Db changelog scripts merging with git branches and reversed date filename timestamps

mario · March 1, 2017, 12:32pm

hi,

i have a question regarding the database changelog scripts. Here’s the scenario with the following sample application:

In the VCS we have a trunk based version and a 1.0.x branch.

Both contain 10.create-db.sql which will create a table customer (with a name attribute, length 255, not mandatory).

on 2017-03-01 there is a 1.0.0 release and the branch 1.0.x gets created
on 2017-03-02 there is a change in trunk which will increase the size of the name column to 4000
on 2017-03-03 there is a change in 1.0.x which will define the name column as mandatory
on 2017-03-04 there is a 1.0.1 release with the changes in branch but not in trunk

1.0.0 and 1.0.1 are now in production.

So here is the question:

On 2017-03-10 there will be a 1.1.0 release which should contain the changes from 1.0.x and the change (2.) from trunk.

How will the database migration tool react if the filename of the change from 3. is “170303-2-updateCustomerNameMandatory.sql” and the trunk filename of change (2.) is “170302-2-updateCustomerNameLength4000.sql”

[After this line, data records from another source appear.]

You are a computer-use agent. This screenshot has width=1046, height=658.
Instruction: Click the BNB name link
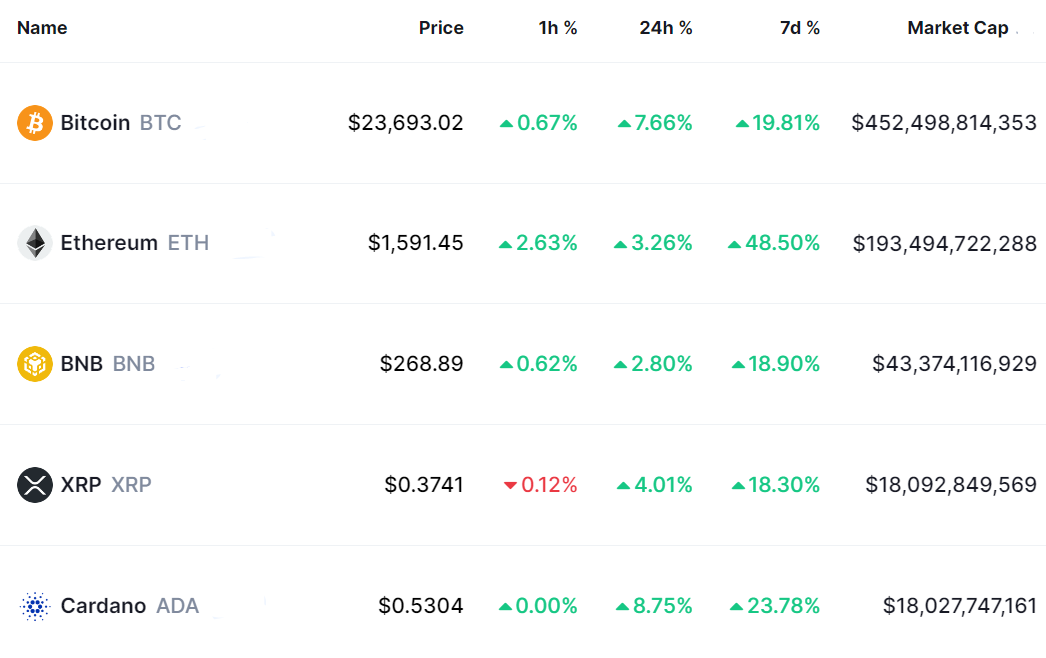[x=82, y=364]
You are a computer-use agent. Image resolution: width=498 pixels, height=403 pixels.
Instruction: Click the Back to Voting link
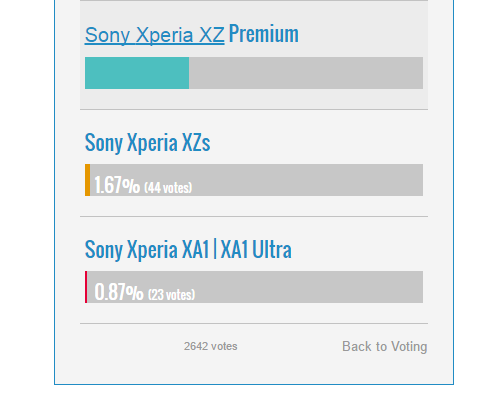pyautogui.click(x=384, y=346)
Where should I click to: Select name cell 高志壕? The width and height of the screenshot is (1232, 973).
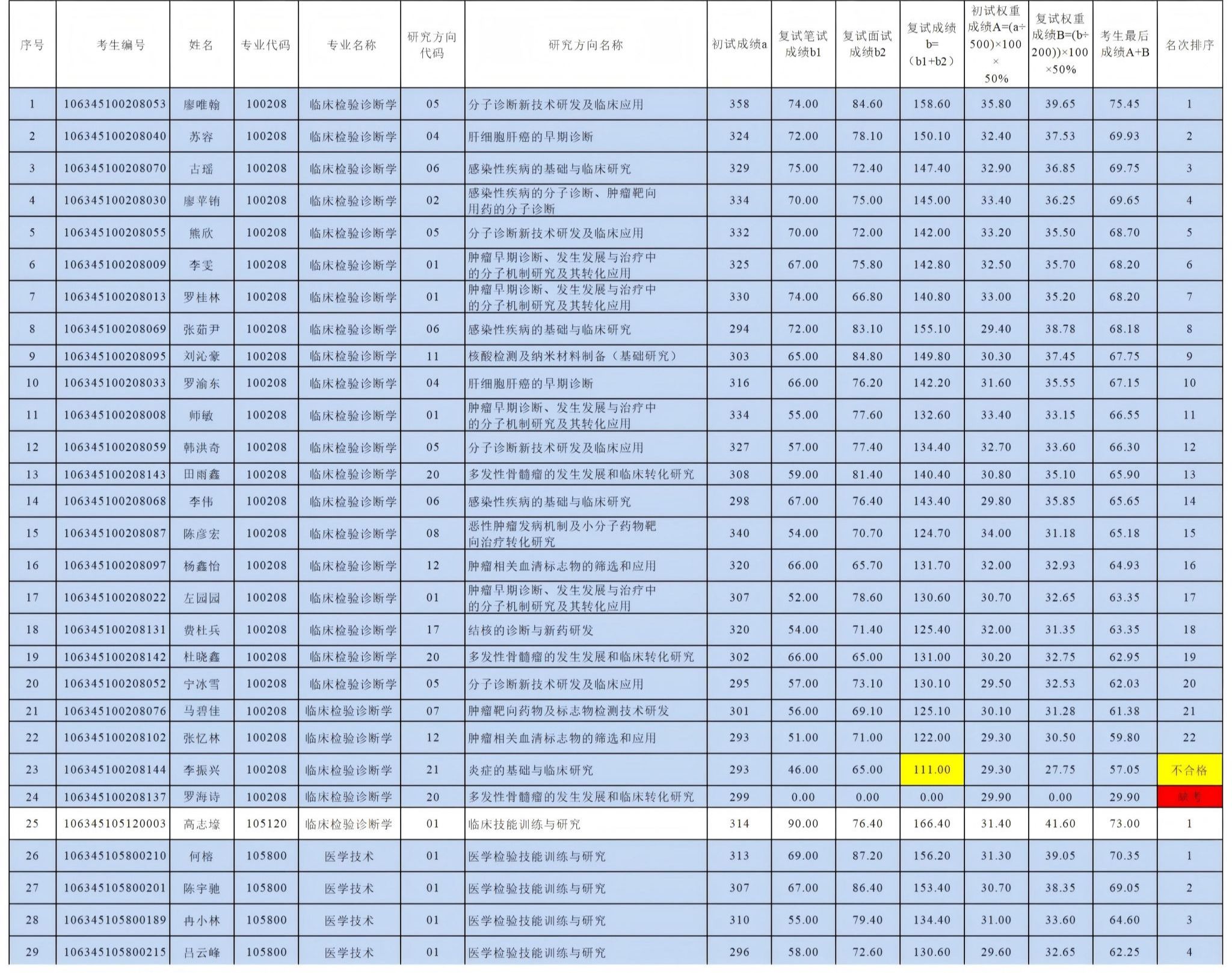click(x=201, y=824)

Normally from the sort by name, so it would execute the trunk file (2.) first and the branch file (3.) after that, correct? Although in my examples the changes don’t depend on each other, it could be possible that this is. In this case, what would you do?

I can think of the following approaches:

Option 1: rename the “170303-2-updateCustomerNameMandatory.sql” (3.) to a date that is before the change in the trunk and then copy it over to trunk. This would enable the SYS_DB_CHANGELOG table to see have the file from branch and after switching to trunk it would just append the trunk files (3.). But does that mean, that every change in the branch has to be executed before the first trunk change? What are potential downsides on that?

Option 2: leave the name as it is and merge it over to trunk. In trunk there will be the following files after that:


# ~/dev/projects/examples/cuba-question-changelog-with-branch/modules/core/db/update on git:master ?? [13:18:37]
? tree 
.
??? hsql
    ??? 17
        ??? 170302-2-updateCustomerNameLength4000.sql
        ??? 170303-2-updateCustomerNameMandatory.sql

2 directories, 2 files

Then in the SYS_DB_CHANGELOG there will be already a entry for the “170303-2-updateCustomerNameMandatory.sql” (3.) that will not get executed anymore. In this case, i’m not sure if it is just enough to do so and then the DbUpdater will pick up the trunk file (2.) and execute it. Im not really sure how this will look like. Is the sorting of the filename irrelevant in this case?

Im just trying to get my head around this stuff and perhaps this has nothing to do with CUBA but more with the possibility to use branches correctly and how to deal with these db changes in this cases.

Nevertheless, i would really be interested in how you do handle this kinds of situations and what would be the right decision if the trunk change has some expectations on the state of the db that the branch change will invalidate. Or would we just simply adjust the trunk db change (which should normally never be done on a changelog script), because it has never been released?

Bye
Mario

iskandarov · March 1, 2017, 4:07pm

Hi Mario,

At first, let me explain how the DB - update works.

If there is no sys_db_changelog table: it is created, all init scripts are executed and update scripts are written to changelog (just marked as executed).

When the sys_db_changelog already exists:

All DB - scripts are assembled and sorted considering their paths.
It means scripts in the “10-cuba” folder precede those in “20-reports”.
“Init” precedes “Update” and “170227-1-createChild.sql” occurs before “170227-2-createchild.sql”.
Sorted scripts are handled one by one.
The script is executed if the sys_db_changelog table has no corresponding entry. After successful execution, the script is written to changelog.

So when you update production server and deliver new scripts they will be executed anyway. Of course, “dates” will affect the execution order and you can manage it by changing names of files.
Note, if to rename an already executed script the platform tries to run it again (and fails as the DB is already in the target state).

I hope this could help.

Regards.

krivopustov · March 2, 2017, 11:26am

Hi Mario,

Unfortunately there is no simple solution to the problem of updating the database with scripts merged from different branches. There always will be a probability of conflict.

I would suggest the following approach:

After merging the branches, try to update the target database.
In case of incorrect sequence of scripts causing errors, either change script names to adjust the order, or add some conditional operators to scripts, like (in pseudo-code) “if the field does not exist, add it”. At this point you can use the update scripts for a common test or production database.
Commit your changes in scripts and notify all developers working with the branch that they must re-create their local databases from init scripts after updating from VCS. At this point all developers will have their local databases in sync with the target DB.